Dr. Hiter and Justice Cunningham:

Hiter: "Many people today think of the Night Riders of west Kentucky and the Ku Klux Klan as being the same organization. They were entirely different. Although they used many of the same tools."

Cunningham: "It was a clandestine operation. It went out at night under firebrand, under mask and disguise. Dr. Amoss the leader adopted some of the Klan passwords and their method of operation."

Hiter: "Certainly there are people who think the Night Riders were nothing but racial terrorists. There are others who think the Night Riders were nothing but tobacco farmers. Somewhere in between lies truth that ought to be gotten at."

It was a raid on Hopkinsville that claimed national headlines, says Justice Cunningham. It served as the high water mark, the beginning of the end for the Night Riders.
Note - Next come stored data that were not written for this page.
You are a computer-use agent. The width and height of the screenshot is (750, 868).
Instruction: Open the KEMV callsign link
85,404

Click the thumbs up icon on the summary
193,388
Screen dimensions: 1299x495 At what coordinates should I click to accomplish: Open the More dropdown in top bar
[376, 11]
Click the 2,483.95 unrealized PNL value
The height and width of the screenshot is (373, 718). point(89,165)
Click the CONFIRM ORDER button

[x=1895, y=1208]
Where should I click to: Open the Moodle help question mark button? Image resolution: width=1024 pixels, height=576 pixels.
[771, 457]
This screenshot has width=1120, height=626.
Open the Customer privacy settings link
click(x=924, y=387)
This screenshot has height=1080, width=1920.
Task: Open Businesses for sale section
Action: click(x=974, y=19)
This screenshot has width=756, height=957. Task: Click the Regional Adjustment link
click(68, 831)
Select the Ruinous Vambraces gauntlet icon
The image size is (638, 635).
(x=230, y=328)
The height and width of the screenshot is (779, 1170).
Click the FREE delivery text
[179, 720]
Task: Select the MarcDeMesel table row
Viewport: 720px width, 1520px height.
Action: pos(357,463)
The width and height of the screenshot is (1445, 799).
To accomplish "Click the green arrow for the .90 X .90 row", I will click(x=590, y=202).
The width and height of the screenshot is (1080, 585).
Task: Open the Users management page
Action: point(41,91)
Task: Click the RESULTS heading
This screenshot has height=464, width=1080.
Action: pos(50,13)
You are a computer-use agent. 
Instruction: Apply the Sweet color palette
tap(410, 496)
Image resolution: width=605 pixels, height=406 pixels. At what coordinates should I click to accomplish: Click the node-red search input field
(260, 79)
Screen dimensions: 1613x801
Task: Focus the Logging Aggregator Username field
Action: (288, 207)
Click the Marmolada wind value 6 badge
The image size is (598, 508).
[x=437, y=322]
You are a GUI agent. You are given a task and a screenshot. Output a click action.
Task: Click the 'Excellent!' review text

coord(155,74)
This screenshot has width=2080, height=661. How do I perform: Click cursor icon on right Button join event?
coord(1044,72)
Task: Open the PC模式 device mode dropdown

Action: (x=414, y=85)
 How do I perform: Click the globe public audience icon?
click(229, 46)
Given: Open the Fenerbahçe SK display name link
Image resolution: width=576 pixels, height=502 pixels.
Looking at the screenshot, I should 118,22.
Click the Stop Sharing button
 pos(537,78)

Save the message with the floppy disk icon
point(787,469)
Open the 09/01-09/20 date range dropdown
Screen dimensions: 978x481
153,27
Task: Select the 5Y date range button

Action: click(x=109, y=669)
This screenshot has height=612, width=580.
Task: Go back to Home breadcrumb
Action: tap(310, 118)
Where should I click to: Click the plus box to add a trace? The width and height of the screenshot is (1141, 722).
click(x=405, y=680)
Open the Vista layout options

Dr. Amoss was brought to trial, and in his testimony he denied involvement in Hopkinsville and many other incidents. He was acquitted. "I think probably David Amoss and most of these Night Riders who testified and lied in that trial, probably didn't have many pains of conscience in doing so."

The Night Riders story is one long cloaked in secrecy. The justice says he wrote the book to open a discussion. People, he says, should draw their own conclusions. His book ends with a simple twist. When the titans of the American Tobacco Company founded Duke University, the medical school's first professor was Dr. Harold Amoss, son of the Night Rider leader.

Planters Protective Association birthplace Guthrie, Kentucky was also the hometown of Robert Penn Warren. The acclaimed author was born in the midst of the Tobacco War. He later cast the story to fiction in his book Night Rider.